Work to complete
Which lines of the records below contain the word "Close"? Report each of them in full.
*** Begin section ***
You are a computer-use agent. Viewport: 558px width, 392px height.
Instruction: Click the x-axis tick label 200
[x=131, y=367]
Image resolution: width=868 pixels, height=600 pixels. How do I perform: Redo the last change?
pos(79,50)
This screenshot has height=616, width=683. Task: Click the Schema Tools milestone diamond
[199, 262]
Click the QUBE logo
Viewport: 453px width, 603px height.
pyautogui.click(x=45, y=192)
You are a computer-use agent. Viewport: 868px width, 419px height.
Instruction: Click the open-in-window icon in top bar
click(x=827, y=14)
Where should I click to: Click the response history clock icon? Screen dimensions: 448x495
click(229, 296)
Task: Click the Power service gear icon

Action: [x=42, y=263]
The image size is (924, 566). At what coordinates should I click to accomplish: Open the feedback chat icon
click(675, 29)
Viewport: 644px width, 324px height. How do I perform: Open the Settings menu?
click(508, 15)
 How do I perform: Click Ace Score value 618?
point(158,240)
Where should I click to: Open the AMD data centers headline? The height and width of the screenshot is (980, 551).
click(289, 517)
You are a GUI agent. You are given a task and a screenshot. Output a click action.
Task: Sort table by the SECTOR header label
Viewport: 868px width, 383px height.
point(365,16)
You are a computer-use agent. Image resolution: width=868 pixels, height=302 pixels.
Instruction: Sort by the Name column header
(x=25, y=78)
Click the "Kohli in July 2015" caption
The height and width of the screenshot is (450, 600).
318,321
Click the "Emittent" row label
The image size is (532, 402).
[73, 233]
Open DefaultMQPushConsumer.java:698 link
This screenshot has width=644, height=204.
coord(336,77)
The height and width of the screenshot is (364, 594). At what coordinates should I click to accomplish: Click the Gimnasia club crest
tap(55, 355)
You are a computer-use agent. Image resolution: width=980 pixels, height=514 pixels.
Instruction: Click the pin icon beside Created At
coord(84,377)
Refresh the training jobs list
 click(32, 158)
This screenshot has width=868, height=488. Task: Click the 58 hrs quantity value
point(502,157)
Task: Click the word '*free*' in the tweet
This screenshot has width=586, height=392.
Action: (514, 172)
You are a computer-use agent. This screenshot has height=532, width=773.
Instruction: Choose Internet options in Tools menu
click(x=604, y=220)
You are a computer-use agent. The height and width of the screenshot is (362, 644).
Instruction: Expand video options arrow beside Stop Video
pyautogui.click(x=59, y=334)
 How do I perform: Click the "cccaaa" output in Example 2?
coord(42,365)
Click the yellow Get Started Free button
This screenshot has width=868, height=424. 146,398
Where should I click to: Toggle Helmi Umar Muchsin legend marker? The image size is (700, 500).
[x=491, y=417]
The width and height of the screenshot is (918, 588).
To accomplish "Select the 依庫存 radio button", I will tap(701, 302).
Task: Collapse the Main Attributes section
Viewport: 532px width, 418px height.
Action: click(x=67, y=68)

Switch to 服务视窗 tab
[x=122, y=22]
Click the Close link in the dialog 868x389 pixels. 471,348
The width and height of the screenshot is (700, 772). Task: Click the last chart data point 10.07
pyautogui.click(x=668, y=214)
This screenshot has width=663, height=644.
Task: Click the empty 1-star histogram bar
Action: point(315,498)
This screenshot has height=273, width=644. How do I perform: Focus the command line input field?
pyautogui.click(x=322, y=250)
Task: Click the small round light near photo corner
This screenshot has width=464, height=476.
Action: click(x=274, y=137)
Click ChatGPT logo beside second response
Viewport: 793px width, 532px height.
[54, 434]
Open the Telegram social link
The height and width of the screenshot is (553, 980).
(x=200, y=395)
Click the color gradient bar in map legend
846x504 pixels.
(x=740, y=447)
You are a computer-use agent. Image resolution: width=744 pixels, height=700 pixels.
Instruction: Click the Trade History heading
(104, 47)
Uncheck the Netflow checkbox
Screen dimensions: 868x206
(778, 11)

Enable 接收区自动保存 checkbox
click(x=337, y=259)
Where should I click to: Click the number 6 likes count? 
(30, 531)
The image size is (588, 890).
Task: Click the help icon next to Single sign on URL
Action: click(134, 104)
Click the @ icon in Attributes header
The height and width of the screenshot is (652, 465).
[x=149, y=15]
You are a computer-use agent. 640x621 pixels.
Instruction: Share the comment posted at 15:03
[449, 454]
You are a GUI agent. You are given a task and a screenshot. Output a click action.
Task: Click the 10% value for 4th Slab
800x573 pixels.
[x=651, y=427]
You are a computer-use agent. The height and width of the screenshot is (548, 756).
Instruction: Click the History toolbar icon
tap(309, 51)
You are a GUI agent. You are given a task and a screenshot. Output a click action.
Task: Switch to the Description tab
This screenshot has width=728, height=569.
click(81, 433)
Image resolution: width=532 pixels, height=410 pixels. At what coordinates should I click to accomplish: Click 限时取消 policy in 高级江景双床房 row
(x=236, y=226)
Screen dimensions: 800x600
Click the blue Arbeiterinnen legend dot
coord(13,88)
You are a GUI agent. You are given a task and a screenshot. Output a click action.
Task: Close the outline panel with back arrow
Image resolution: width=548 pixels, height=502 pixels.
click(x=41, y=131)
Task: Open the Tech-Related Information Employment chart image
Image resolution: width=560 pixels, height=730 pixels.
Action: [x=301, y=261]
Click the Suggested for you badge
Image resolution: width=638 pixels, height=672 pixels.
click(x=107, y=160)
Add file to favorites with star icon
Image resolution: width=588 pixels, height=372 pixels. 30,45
*** End section ***
Solved problem
Click the Close link in the dialog 868x389 pixels. 471,348
Task: Close the outline panel with back arrow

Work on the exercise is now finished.